What the task asks
Among the entries that follow, find the lines containing the string "computer" and copy them.

Records supplied
_ _ _ _ _ _ _
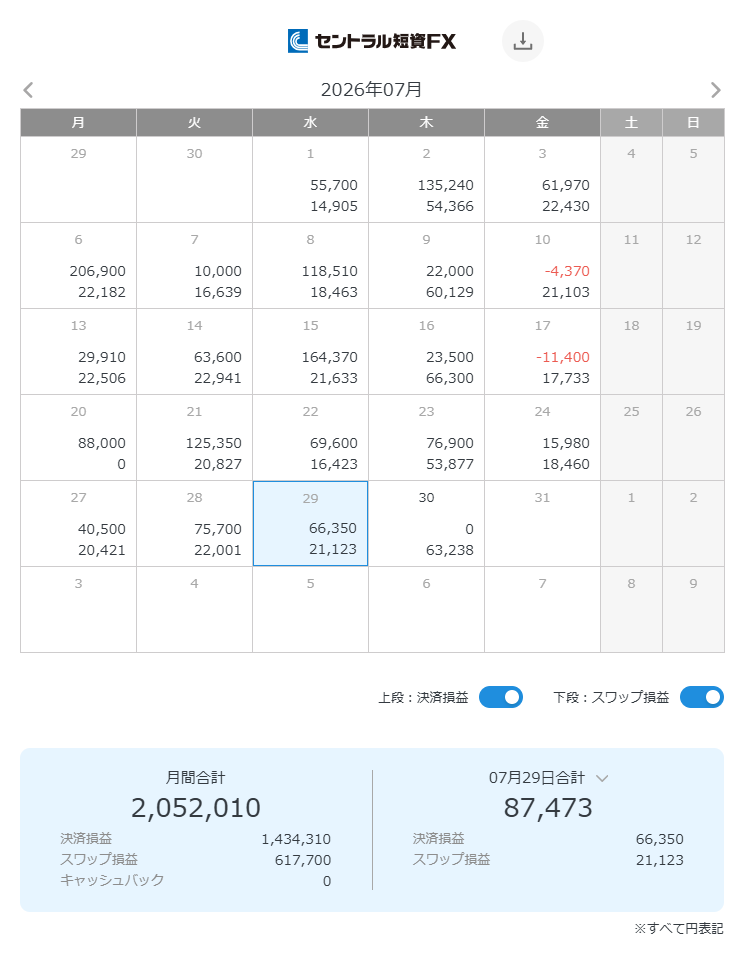Select July 31 empty calendar cell
This screenshot has height=957, width=744.
coord(543,524)
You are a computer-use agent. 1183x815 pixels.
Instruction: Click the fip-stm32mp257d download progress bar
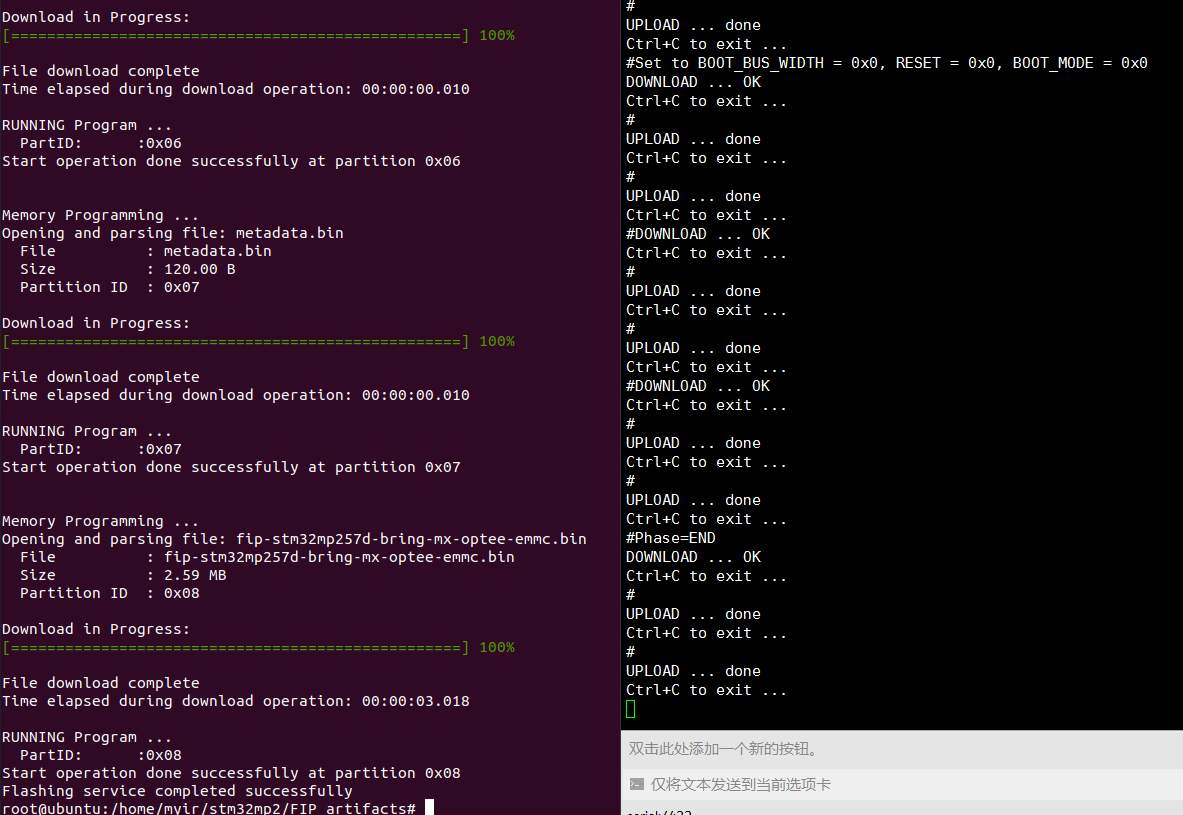[236, 647]
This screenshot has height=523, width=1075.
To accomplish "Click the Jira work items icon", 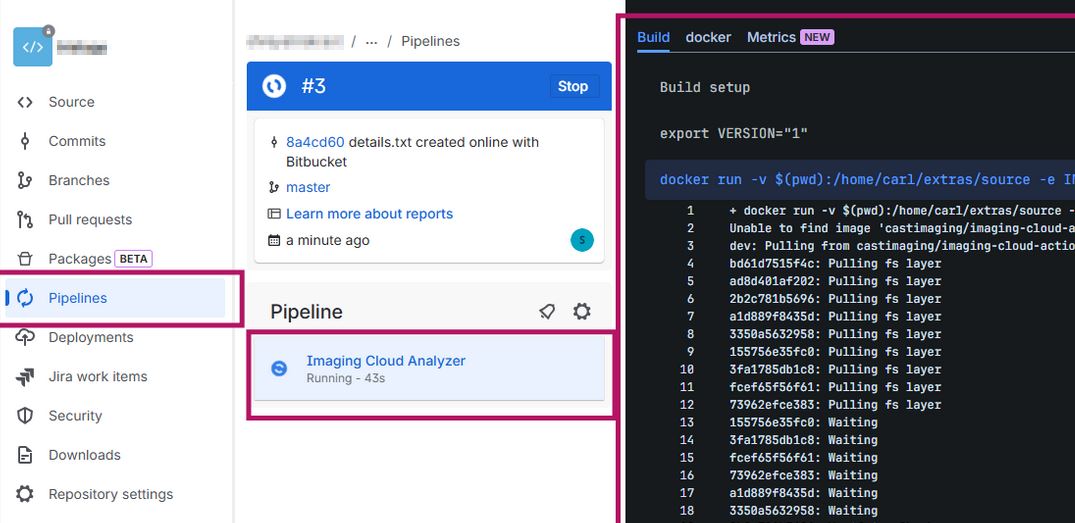I will 25,377.
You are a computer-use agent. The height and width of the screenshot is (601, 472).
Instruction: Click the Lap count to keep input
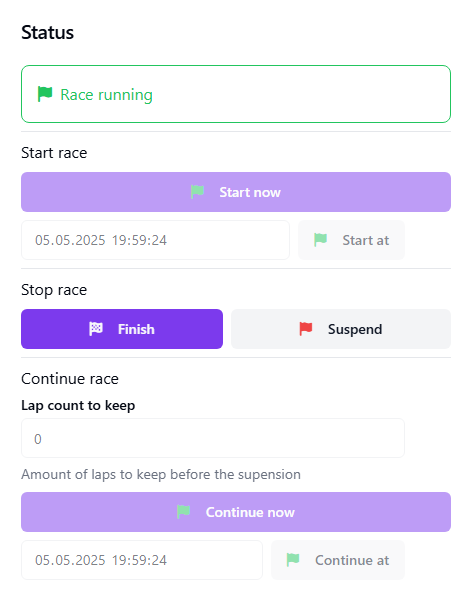[213, 438]
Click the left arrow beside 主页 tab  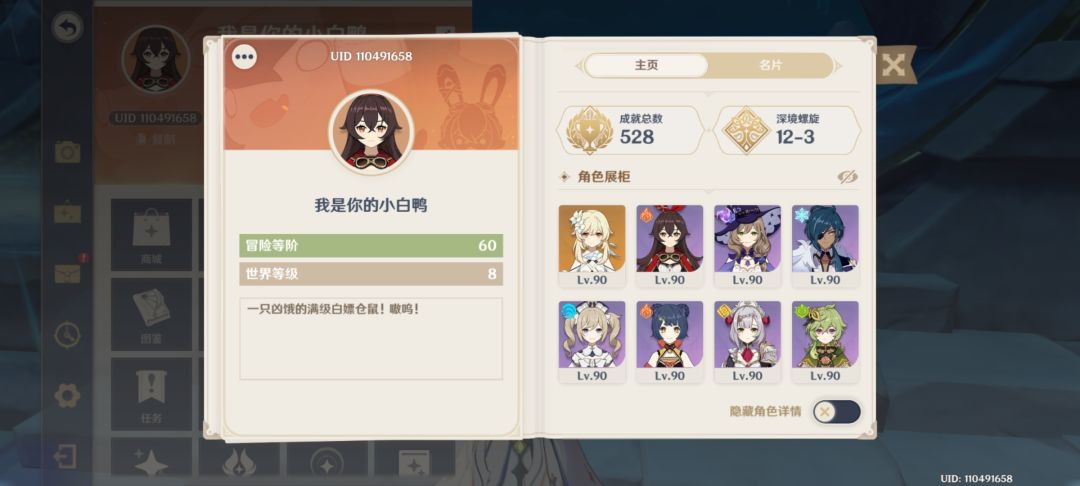(579, 66)
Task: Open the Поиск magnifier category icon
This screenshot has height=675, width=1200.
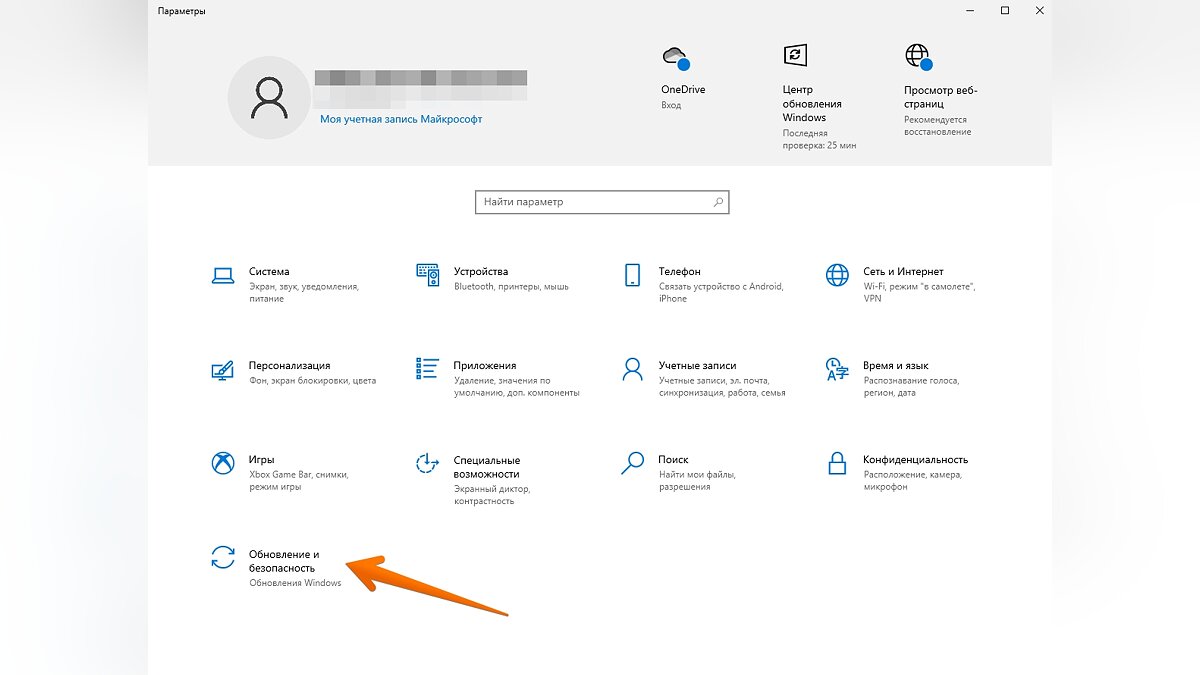Action: pyautogui.click(x=632, y=464)
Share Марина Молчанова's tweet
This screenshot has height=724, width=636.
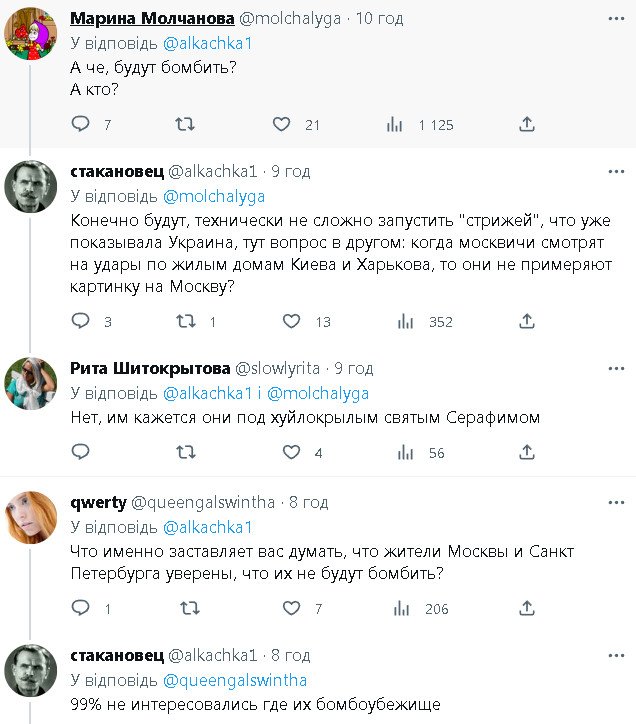pos(527,124)
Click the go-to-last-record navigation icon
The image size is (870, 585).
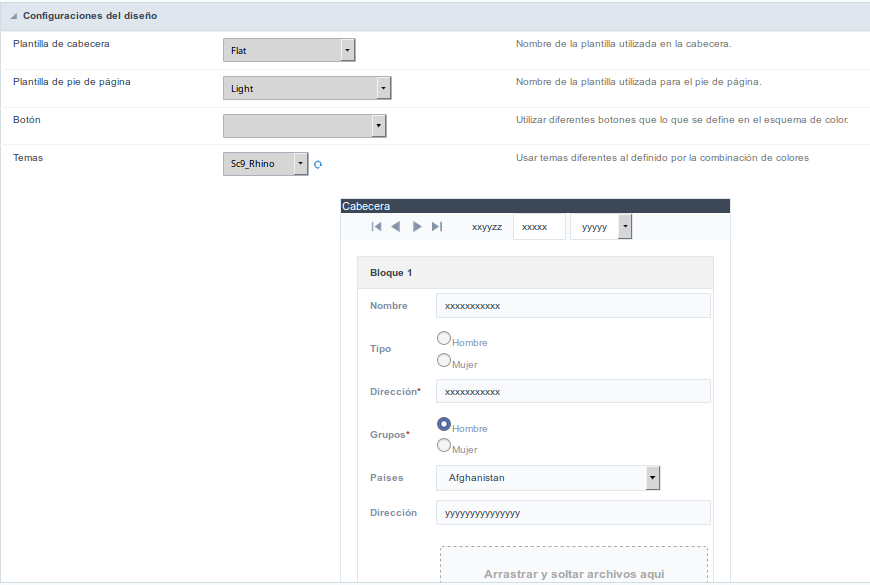436,226
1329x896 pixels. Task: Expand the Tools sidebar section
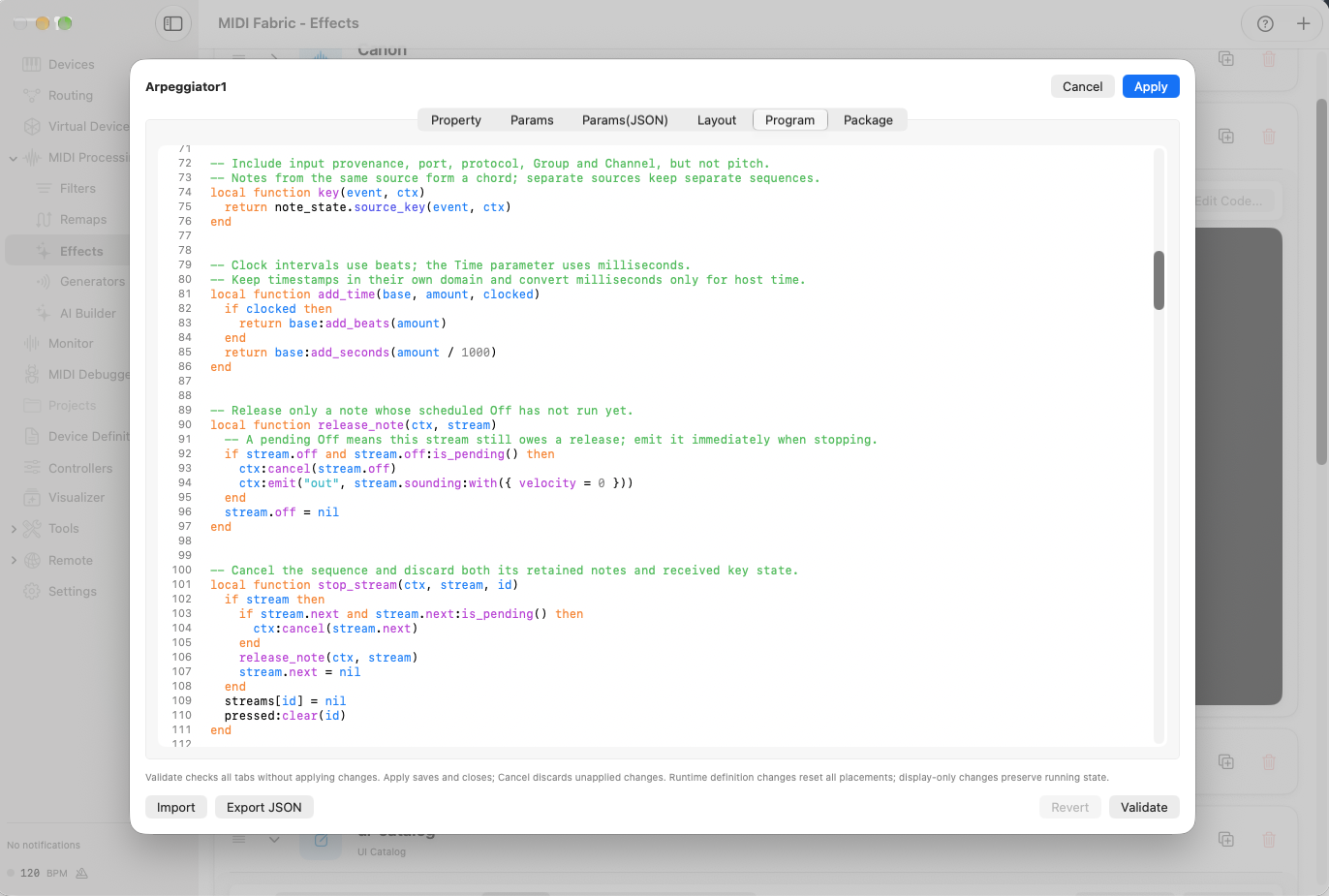(x=13, y=529)
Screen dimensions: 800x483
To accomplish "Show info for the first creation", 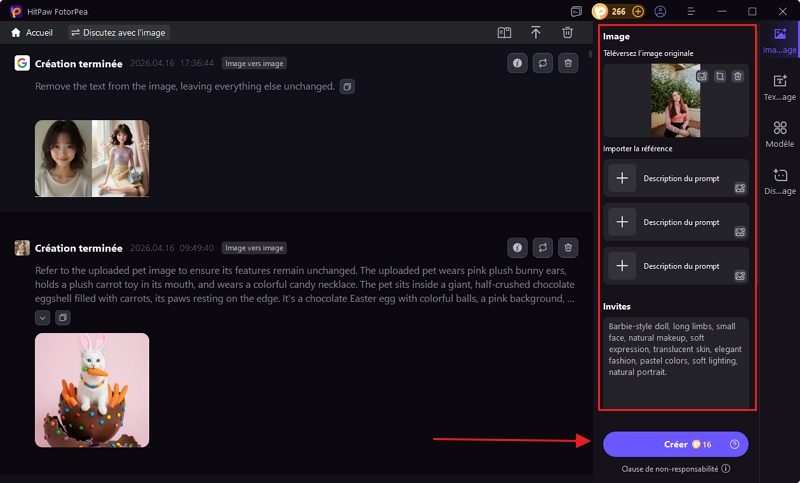I will click(517, 63).
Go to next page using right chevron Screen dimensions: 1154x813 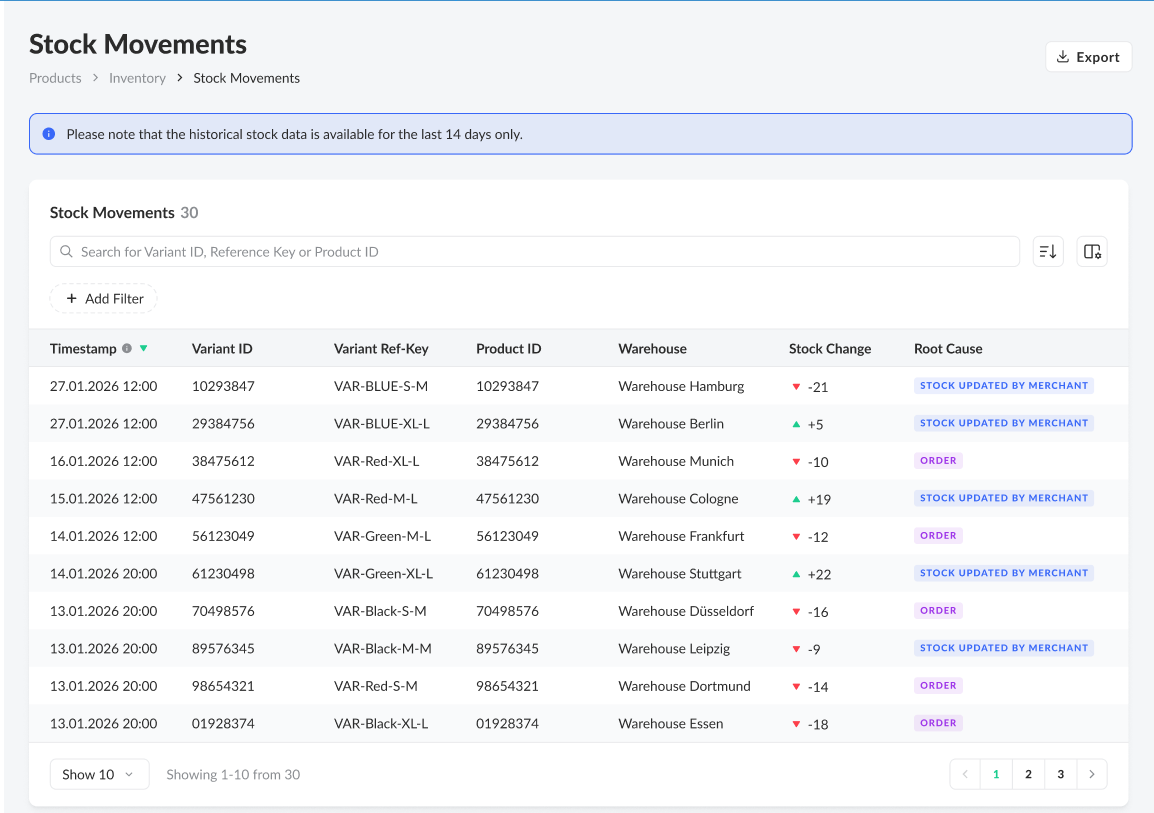tap(1092, 774)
_ _ _ _ _ _ _
Reply to the task
You are a computer-use agent. 1183x815 pixels.
You are a computer-use agent. The height and width of the screenshot is (601, 472).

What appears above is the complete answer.